However, for about 4 years I held the record for a form 5 pupil in the school sports for a long jump with a distance of 5m 12cms - whilst wearing my Woolworths 'Dallas' trainers.

Poor anectdote, I know, and has nothing whatsoever to do with wax really.

(But I do know have a pair of Nike Air trainers, and they're really comfy).

I'm happy with Harly Wax by the way, though I do have a pot of Zymol Carbon, which I bought to try out, and to say that I use 'Zymol' on my car. There is a diference in the way they go on, and the way they come off, but what it is, I don't know.

Once my Carbon runs out, I'll probably just stick to Harly Wax as it does the job nicely for me.

But if someone were to offer me a quick coat of the expensive stuff on my car, or even on the bonnet to try out, I'd jump at the chance.

So, there we are, another comment, still with no clear answer...

Impster


----------



## gally (May 25, 2008)

The Cueball said:


> Bespoke suits are worth every single penny - yes they are.
> 
> Nice pens to write with.. in my mind, yes they are, that is why I buy them.
> 
> ...


You were stating the brush example as fact Cuey. It's not.

I felt the difference between those yellow bristled ones and an EZ brush within minutes of use.

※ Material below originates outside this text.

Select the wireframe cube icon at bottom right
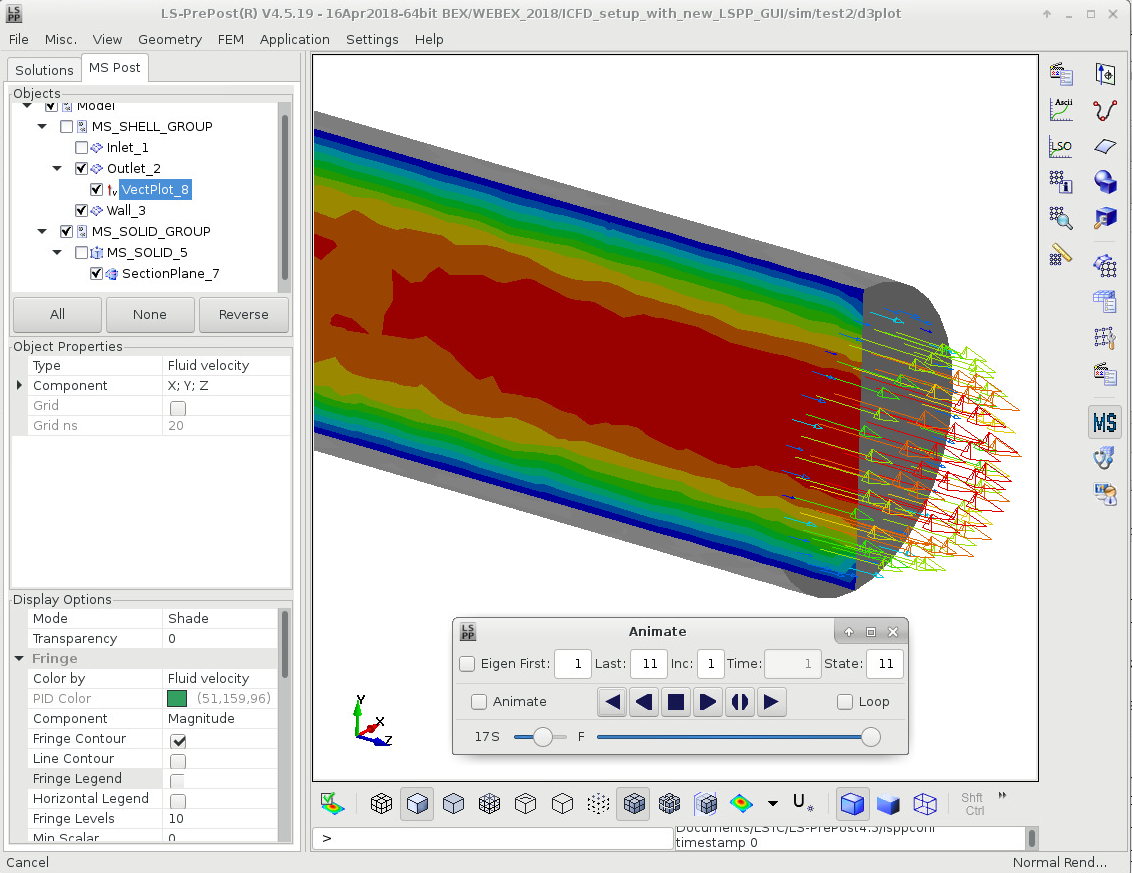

I like nice pens, suits, clothes, cars, waxes etc and I think they are worth the money.


----------



## The Cueball (Feb 8, 2007)

gally said:


> *You were stating the brush example as fact Cuey. It's not. *
> 
> I felt the difference between those yellow bristled ones and an EZ brush within minutes of use.
> 
> I like nice pens, suits, clothes, cars, waxes etc and I think they are worth the money.


It is to me!!!!!

I only ever state my opinion on things, if I believe it, then it's a FACT to ME...

Why would I think something, but them advise something else... what kind of a moron does that?!?!

so to clarify - just for you and your the other person, who I presume thinks I can either not afford a brush, or I am jealous of expensive brushes, because I use a "bog one":

After spending lots of time on money on different brushes etc (including, but not limited to Wheel woollies and EZ brush) I find that they are a waste of money IMO FACT....

Does that make it better for you?!?!?

If you felt a difference, great, I am overjoyed for you... but I don't and will continue to state that as my FACT and my opinion

I like expensive things as well, but I have to see and feel the value to ME.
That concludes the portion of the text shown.